Cerca de 168 mil milhões de dólares são gerados anualmente em África através do turismo baseado na natureza, com particular destaque para actividades relacionadas com a conservação da vida selvagem.
De acordo com dados da Tusk, organização sediada em Londres dedicada à conservação da vida selvagem em África, o turismo de natureza representa uma importante fonte de receitas para as economias africanas, ao mesmo tempo que cria incentivos económicos para a protecção dos ecossistemas e da biodiversidade.
A actividade turística ligada à natureza inclui visitas a parques nacionais e áreas de conservação, safaris, observação de animais selvagens e outras experiências associadas à biodiversidade africana.
O peso económico do sector evidencia a relação entre conservação da natureza e desenvolvimento económico. A protecção de espécies e habitats pode gerar receitas para governos, empresas e comunidades locais, além de contribuir para a criação de emprego e para o desenvolvimento de regiões rurais.
Para países africanos com importantes recursos naturais e elevada biodiversidade, o turismo baseado na natureza pode constituir uma alternativa para diversificar as economias e reduzir a dependência de actividades extractivas.
Ao mesmo tempo, o crescimento do sector coloca desafios relacionados com a sustentabilidade. O aumento do número de visitantes exige investimentos em infra-estruturas, gestão das áreas protegidas e mecanismos que assegurem que uma parte significativa das receitas chega às comunidades que vivem junto das zonas de conservação.
A Tusk tem defendido uma abordagem que associe conservação, desenvolvimento económico e melhoria das condições de vida das comunidades locais, considerando que a preservação da vida selvagem deve também produzir benefícios económicos para as populações africanas.
Num continente que concentra algumas das espécies mais emblemáticas do planeta, como elefantes, rinocerontes, leões e gorilas, o turismo de natureza assume, assim, uma importância crescente não apenas ambiental, mas também económica e social.
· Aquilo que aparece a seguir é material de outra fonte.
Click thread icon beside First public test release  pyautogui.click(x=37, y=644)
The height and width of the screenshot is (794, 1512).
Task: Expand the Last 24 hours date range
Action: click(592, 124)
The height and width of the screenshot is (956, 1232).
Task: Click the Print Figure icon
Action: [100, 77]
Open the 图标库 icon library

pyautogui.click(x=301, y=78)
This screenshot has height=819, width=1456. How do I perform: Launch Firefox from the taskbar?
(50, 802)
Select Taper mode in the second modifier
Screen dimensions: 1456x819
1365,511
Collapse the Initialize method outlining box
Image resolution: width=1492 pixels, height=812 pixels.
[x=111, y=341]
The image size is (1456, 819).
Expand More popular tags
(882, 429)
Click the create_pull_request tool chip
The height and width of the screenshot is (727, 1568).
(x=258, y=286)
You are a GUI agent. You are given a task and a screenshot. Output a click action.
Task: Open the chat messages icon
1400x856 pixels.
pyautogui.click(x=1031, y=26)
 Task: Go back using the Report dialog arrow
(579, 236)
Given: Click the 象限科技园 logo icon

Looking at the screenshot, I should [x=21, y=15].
Okavango gera 4,8 milhões de dólares anuais a Angola
Em relação às receitas proporcionadas pelo turismo da natureza em Angola, não há dados concretos. Contudo, um estudo recente sobre o Okavango (zona que incluiu Angola, Namíbia e Botswana) elaborado pela Conservation Strategy Fund, estima que o turismo baseado na natureza na área angolana da bacia do Cubango-Okavango gerava cerca de 4,8 milhões de dólares por ano, com base em dados de 2019.